§ **Requirements**:
a) From the passage on Christ in the covenant, reproduce the wording verbatim: begin at the words "Our blessed Jesus, as" and stop after the words "secured to you.".
b) Answer these questions using the passage on Christ in the covenant:
(i) Of what is Jesus Christ called the sum and substance?
(ii) Which three attributes does the passage assign to Jesus as God?
(iii) What does the passage say is imputed to the believer?
* begin Text shown *
Jesus Christ is Himself the sum and substance of the covenant, and is one of its gifts. He is the property of every believer. Believer, can you estimate what you have gotten in Christ? "In Him dwells all the fullness of the Godhead bodily." Consider that word "God" and its infinity, and then meditate upon "perfect man" and all his beauty; for all that Christ, as God and man, ever had, or can have, is yours—out of pure free favor, given over to you to be your guaranteed property forever.
Our blessed Jesus, as God, is omniscient, omnipresent, omnipotent. Will it not console you to know that all these great and glorious attributes are altogether yours? Has he power? That power is yours to support and strengthen you, to overcome your enemies, and to preserve you even to the end. Has He love? Well, there is not a drop of love in His heart which is not yours; you may dive into the immense ocean of His love, and you may say of it all, "It is mine!" Has He justice? It may seem a stern attribute—but even that is yours, for He will by His justice see to it that all which is promised to you in the covenant of grace shall be most certainly secured to you.
And all that He has as perfect man is yours. As a perfect man the Father's delight was upon Him. He stood accepted by the Most High. O believer, God's acceptance of Christ is your acceptance; for know you not that the love which the Father set on a perfect Christ, He sets on you now? For all that Christ did is yours. That perfect righteousness which Jesus wrought out, when through His stainless life He kept the law and made it honorable, is yours, and is imputed to you. Christ is in the covenant. "My God, I am yours — what a comfort divine! What a blessing to know that the Savior is mine! In the heavenly Lamb thrice happy I am, And my heart it does dance at the sound of His name."
* end Text shown *
* begin Supplied data *
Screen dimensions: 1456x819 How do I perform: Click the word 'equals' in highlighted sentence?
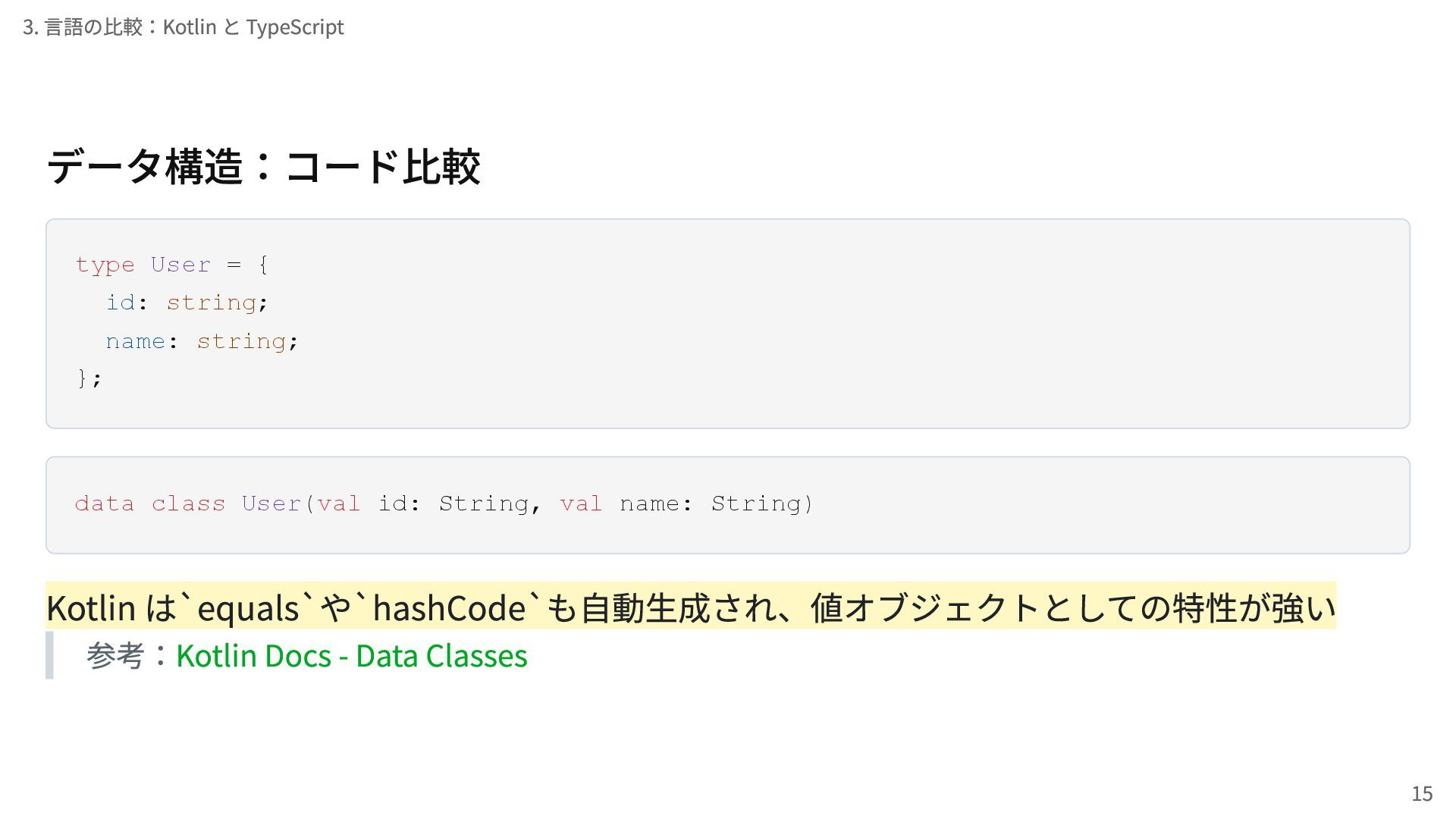(x=248, y=608)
* end Supplied data *
§ **Answers for the exercise**:
a)
Our blessed Jesus, as God, is omniscient, omnipresent, omnipotent. Will it not console you to know that all these great and glorious attributes are altogether yours? Has he power? That power is yours to support and strengthen you, to overcome your enemies, and to preserve you even to the end. Has He love? Well, there is not a drop of love in His heart which is not yours; you may dive into the immense ocean of His love, and you may say of it all, "It is mine!" Has He justice? It may seem a stern attribute—but even that is yours, for He will by His justice see to it that all which is promised to you in the covenant of grace shall be most certainly secured to you.

b)
(i) The covenant.
(ii) Omniscient, omnipresent and omnipotent.
(iii) The perfect righteousness that Jesus wrought out when, through His stainless life, He kept the law and made it honorable.